* **Consigne A**:
Selon l'extrait sur le film God, Dollar, Flag and Dog, où Ebby travaille-t-elle comme serveuse ?

« Money, honey ! »

II serait injuste de croire que le patriotisme des Américains et le zèle que montre chacun d’eux pour le bien-être de ses concitoyens n’ont rien de réel. Quoique l’intérêt privé dirige, aux Etats-Unis aussi bien qu’ailleurs, la plupart des actions humaines, il ne les règle pas toutes.  » A. de Tocqueville.

Plan rapproché d’un fer à repasser qui va et vient lentement sur… une liasse de billets. Cette image récurrente de God, Dollar, Flag and Dog rythme les retours d’Ebby, la femme (américaine) du réalisateur (français), à la maison, après sa soirée de travail comme serveuse dans un casino de Las Vegas. Drôle de couple que celui de Robert Bozzi et d’Ebby, drôle de film qui, en dépit des apparences, ne relève en rien du journal intime. Intime, la parole d’Ebby, tour à tour inquiète, comique, interrogatrice, ne l’est pas. Au contraire, elle paraît constamment amplifiée au point d’envahir tout l’espace sonore. Espace pourtant réduit, confiné : celui de la voiture qui la conduit et va la chercher à son travail ou celui, un peu plus vaste, de la maison. Dans ce huis-clos presque permanent – on ne sort pas de la voiture pour entrer dans la maison, c’est la voiture qui pénètre dans le garage, lieu rituel de passage – les monologues d’Ebby sont soutenus par des plans toujours fixes : très rapprochés dans la voiture, soulignant la fatigue de son visage après le travail ; plus larges dans la maison, où on la voit debout, longiligne et droite, brave petit soldat de l’Amérique en guerre, maniant son fer à repasser avec une précision quasi obsessionnelle.

* **Consigne B**:
Reprends les lignes des entrées, depuis celle qui contient « You are a computer-use » jusqu'à la fin des entrées, toutes deux incluses, en y substituant « Include Hidden Items » à « Include Custom Items » sans rien modifier d'autre. N'inclus pas les images dans ta réponse.

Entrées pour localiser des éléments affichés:
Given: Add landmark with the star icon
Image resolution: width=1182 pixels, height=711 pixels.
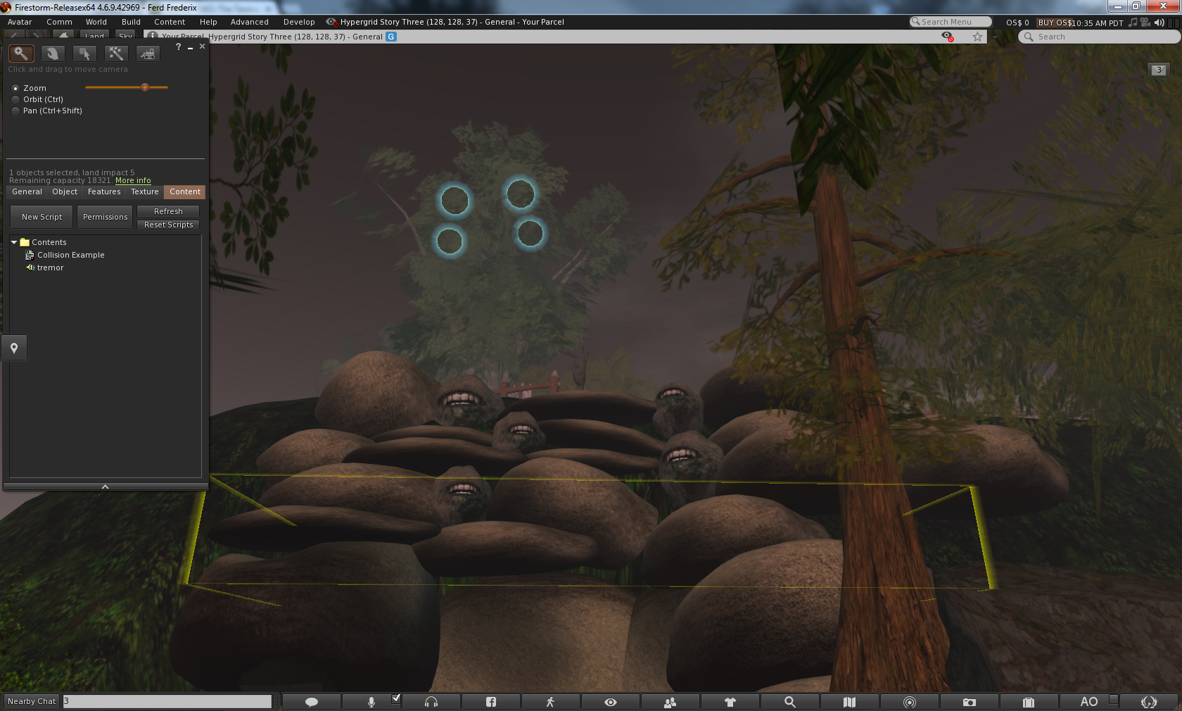Looking at the screenshot, I should (977, 37).
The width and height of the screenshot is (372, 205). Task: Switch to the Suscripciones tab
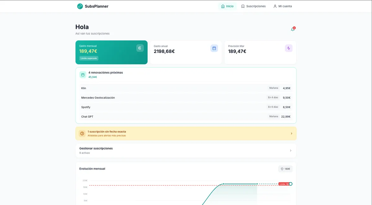(x=253, y=6)
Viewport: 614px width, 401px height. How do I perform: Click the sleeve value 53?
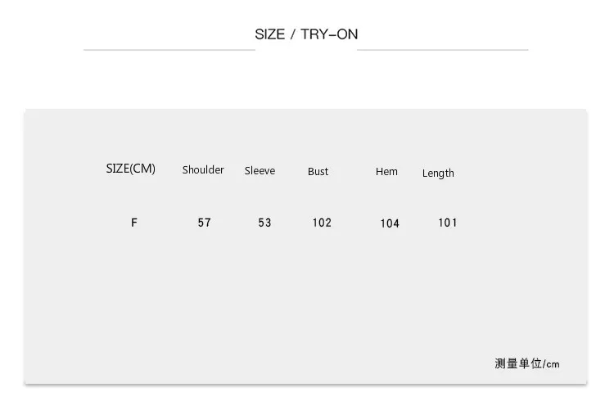pyautogui.click(x=264, y=223)
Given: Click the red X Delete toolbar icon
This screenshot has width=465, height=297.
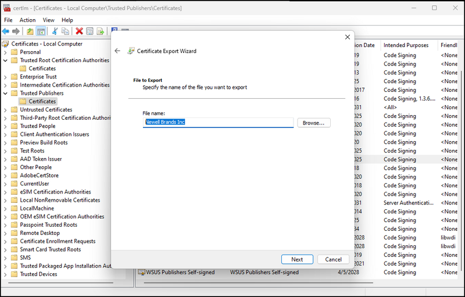Looking at the screenshot, I should click(79, 31).
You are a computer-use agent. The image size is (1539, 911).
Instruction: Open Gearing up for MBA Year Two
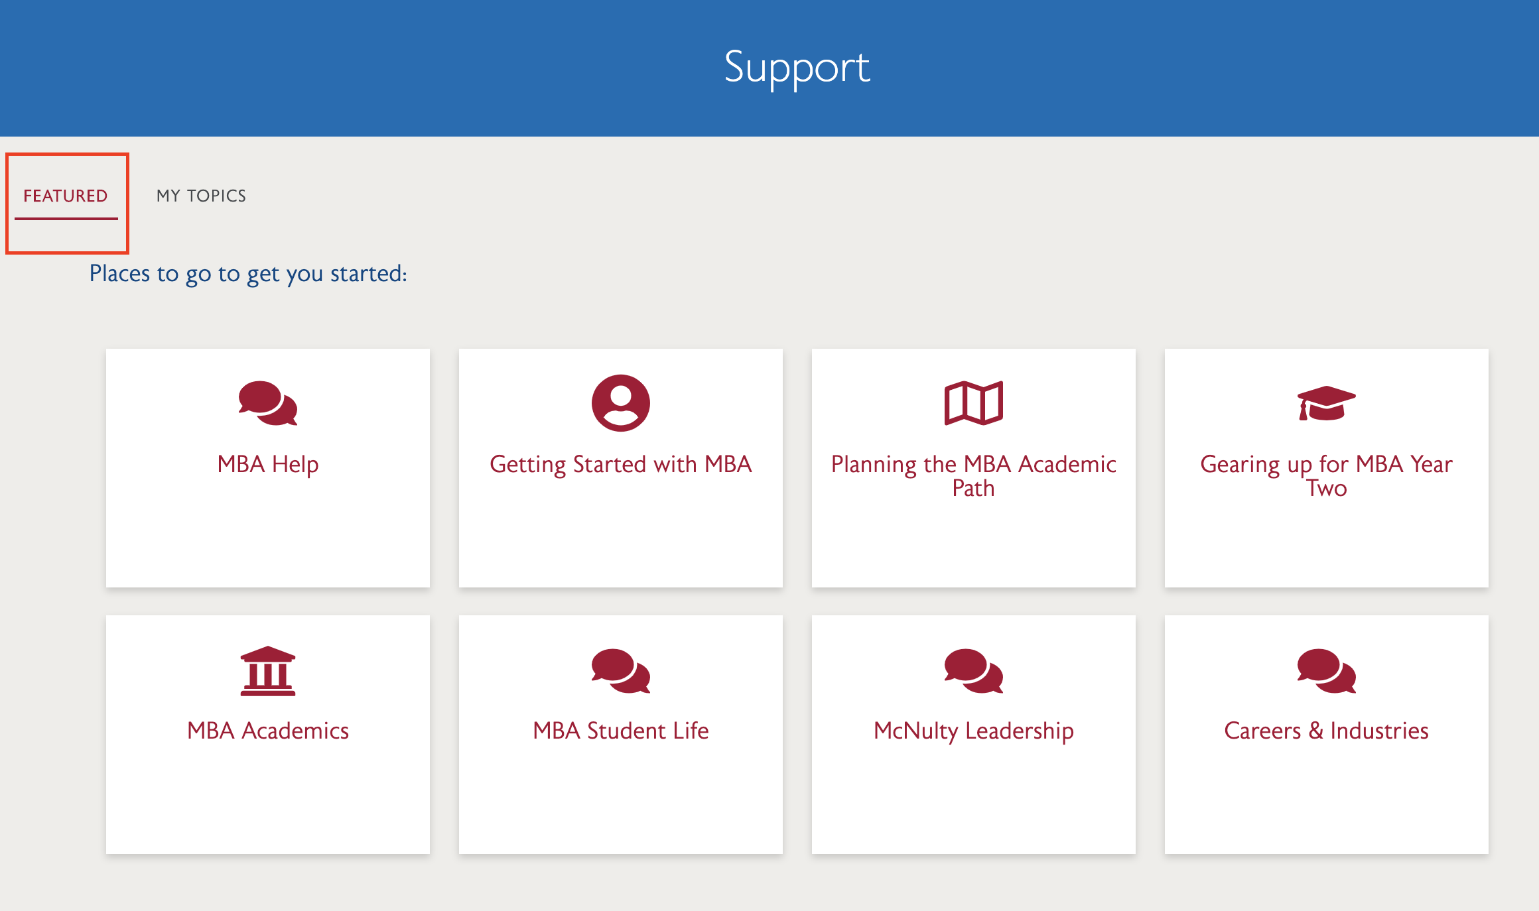tap(1326, 475)
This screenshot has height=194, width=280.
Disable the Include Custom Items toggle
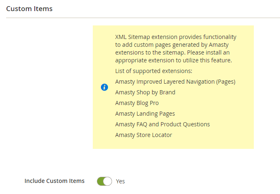tap(105, 181)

* **Bonne réponse A**:
Dans un casino de Las Vegas.

* **Bonne réponse B**:
You are a computer-use agent. The image size is (1539, 911).
Instruction: Open Gearing up for MBA Year Two
tap(1326, 475)
This screenshot has height=194, width=280.
Disable the Include Hidden Items toggle
tap(105, 181)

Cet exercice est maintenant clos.